▸ **RECORD SET**:

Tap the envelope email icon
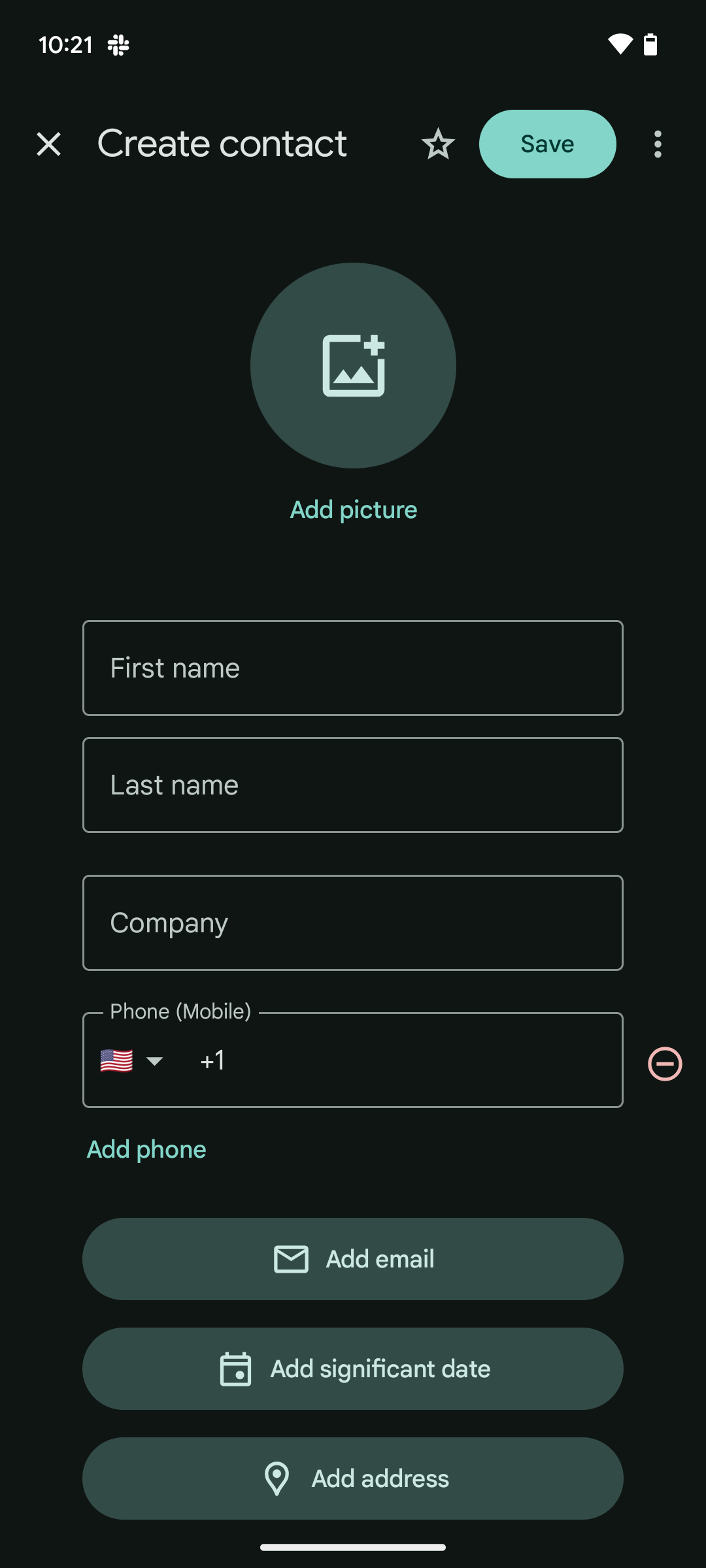 click(x=291, y=1259)
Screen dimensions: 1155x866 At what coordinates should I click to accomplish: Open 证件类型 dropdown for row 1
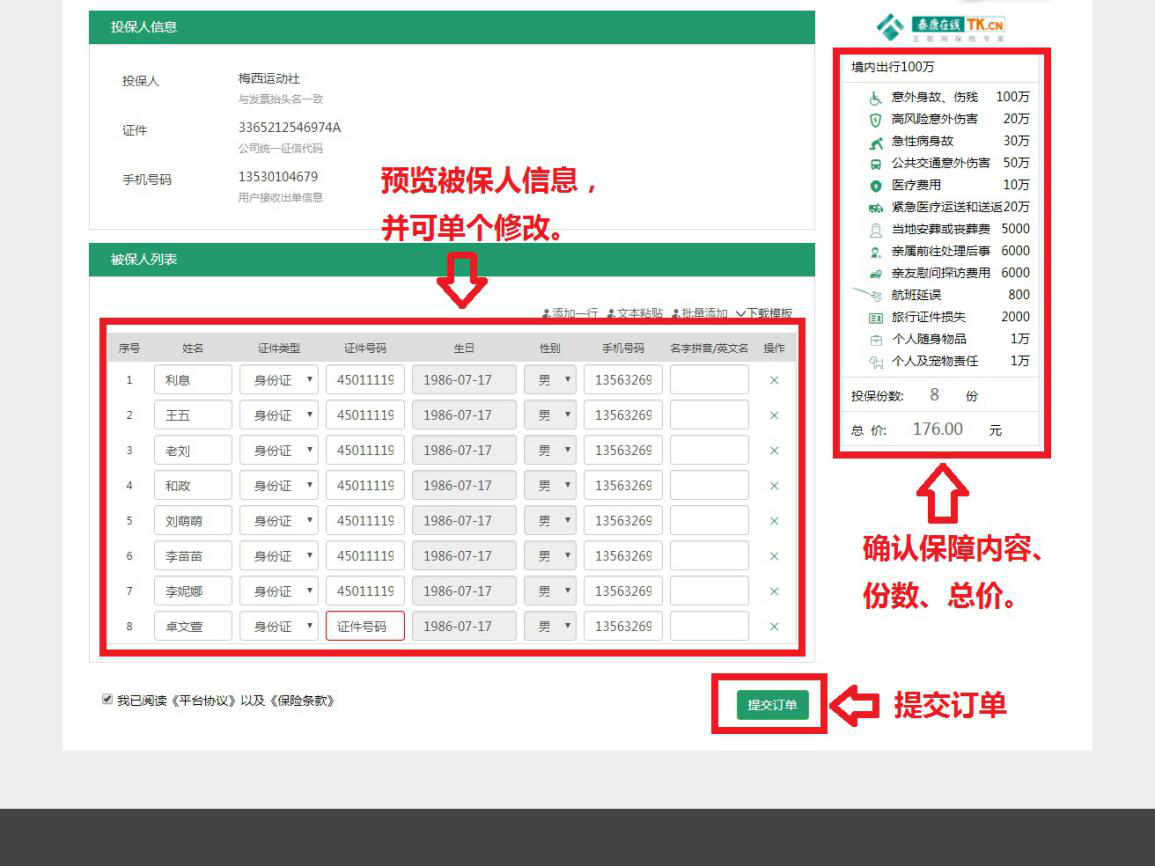pos(279,380)
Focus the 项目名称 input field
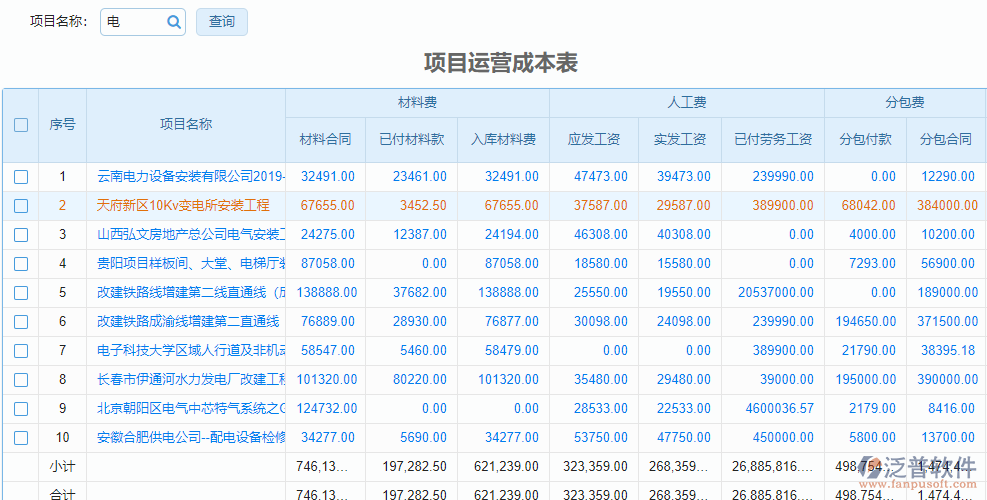Screen dimensions: 987x500 tap(132, 22)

▸ **WORK INSTRUCTIONS**: Exclude every picture and copy the remaining data exactly.

▸ **OUTPUT BELOW**:
Tap the envelope email icon
 click(x=291, y=1259)
Screen dimensions: 1155x866 At what coordinates should I click to accomplish: Open 证件类型 dropdown for row 1
pos(279,380)
Focus the 项目名称 input field
Screen dimensions: 987x500 tap(132, 22)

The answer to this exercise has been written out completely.